### [WORK TO COMPLETE]
List each line of the data that holds the string "give", please.
BEGIN
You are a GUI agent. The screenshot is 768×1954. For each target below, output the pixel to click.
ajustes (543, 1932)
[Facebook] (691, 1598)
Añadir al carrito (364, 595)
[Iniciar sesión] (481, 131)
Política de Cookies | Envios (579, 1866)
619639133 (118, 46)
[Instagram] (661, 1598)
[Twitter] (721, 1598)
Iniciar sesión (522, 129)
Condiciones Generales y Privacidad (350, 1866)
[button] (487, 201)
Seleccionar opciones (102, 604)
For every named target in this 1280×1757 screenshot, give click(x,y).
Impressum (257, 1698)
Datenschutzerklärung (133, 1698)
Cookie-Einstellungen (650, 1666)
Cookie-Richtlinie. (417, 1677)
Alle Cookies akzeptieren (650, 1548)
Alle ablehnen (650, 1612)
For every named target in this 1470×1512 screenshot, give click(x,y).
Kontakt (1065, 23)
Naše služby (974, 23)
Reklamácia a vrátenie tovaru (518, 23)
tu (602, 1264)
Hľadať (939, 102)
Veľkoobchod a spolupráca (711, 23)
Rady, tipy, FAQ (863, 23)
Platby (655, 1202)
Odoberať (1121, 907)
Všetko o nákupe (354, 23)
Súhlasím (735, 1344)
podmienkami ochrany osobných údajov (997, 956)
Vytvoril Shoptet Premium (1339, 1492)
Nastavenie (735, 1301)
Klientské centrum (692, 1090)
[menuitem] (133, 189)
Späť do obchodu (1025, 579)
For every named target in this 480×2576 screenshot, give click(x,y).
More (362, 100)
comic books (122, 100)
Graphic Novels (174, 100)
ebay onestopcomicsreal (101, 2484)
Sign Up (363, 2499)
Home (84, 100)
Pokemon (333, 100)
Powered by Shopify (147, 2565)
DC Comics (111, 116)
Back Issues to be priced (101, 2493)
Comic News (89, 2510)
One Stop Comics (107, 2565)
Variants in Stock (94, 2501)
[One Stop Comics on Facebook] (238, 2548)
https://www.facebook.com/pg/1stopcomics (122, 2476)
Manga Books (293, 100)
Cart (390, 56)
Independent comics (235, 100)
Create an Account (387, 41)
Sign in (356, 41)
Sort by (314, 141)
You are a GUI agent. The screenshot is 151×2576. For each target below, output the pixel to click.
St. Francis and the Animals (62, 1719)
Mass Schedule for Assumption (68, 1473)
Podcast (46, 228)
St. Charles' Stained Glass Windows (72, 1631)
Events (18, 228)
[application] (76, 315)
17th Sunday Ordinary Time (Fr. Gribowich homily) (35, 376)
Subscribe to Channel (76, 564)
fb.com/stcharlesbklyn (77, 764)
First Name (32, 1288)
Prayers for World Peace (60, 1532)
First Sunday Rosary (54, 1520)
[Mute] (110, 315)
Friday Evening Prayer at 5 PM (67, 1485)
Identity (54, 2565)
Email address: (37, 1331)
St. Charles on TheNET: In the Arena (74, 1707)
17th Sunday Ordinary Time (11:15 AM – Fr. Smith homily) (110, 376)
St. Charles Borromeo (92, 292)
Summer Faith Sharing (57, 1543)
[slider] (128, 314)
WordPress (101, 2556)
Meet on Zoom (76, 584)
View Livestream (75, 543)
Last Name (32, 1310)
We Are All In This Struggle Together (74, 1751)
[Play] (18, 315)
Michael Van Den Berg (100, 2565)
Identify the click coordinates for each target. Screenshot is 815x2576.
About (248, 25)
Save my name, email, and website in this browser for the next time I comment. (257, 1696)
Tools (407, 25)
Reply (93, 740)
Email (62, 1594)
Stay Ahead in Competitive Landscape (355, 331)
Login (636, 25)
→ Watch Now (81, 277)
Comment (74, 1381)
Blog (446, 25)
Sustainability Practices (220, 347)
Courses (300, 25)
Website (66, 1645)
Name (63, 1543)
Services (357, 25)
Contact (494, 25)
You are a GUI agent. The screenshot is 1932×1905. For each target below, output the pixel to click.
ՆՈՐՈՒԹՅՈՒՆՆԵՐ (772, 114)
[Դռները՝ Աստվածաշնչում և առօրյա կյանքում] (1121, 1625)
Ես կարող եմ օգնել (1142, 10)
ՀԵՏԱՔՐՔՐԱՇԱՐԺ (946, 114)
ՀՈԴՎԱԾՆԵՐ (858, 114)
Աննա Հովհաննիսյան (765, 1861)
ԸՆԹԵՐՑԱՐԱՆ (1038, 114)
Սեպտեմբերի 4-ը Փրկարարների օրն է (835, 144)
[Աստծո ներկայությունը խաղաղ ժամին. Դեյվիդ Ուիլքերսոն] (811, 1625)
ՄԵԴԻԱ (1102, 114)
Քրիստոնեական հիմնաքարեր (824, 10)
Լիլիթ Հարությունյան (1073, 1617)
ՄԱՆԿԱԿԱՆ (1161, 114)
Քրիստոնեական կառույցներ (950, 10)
END
### [ANSWER FOR THE TASK]
For every named target in this 1280×1757 screenshot, give click(x,y).
For every named target in this 1470×1512 screenshot, give click(x,y).
For every named target in this 480×2576 screenshot, give click(x,y).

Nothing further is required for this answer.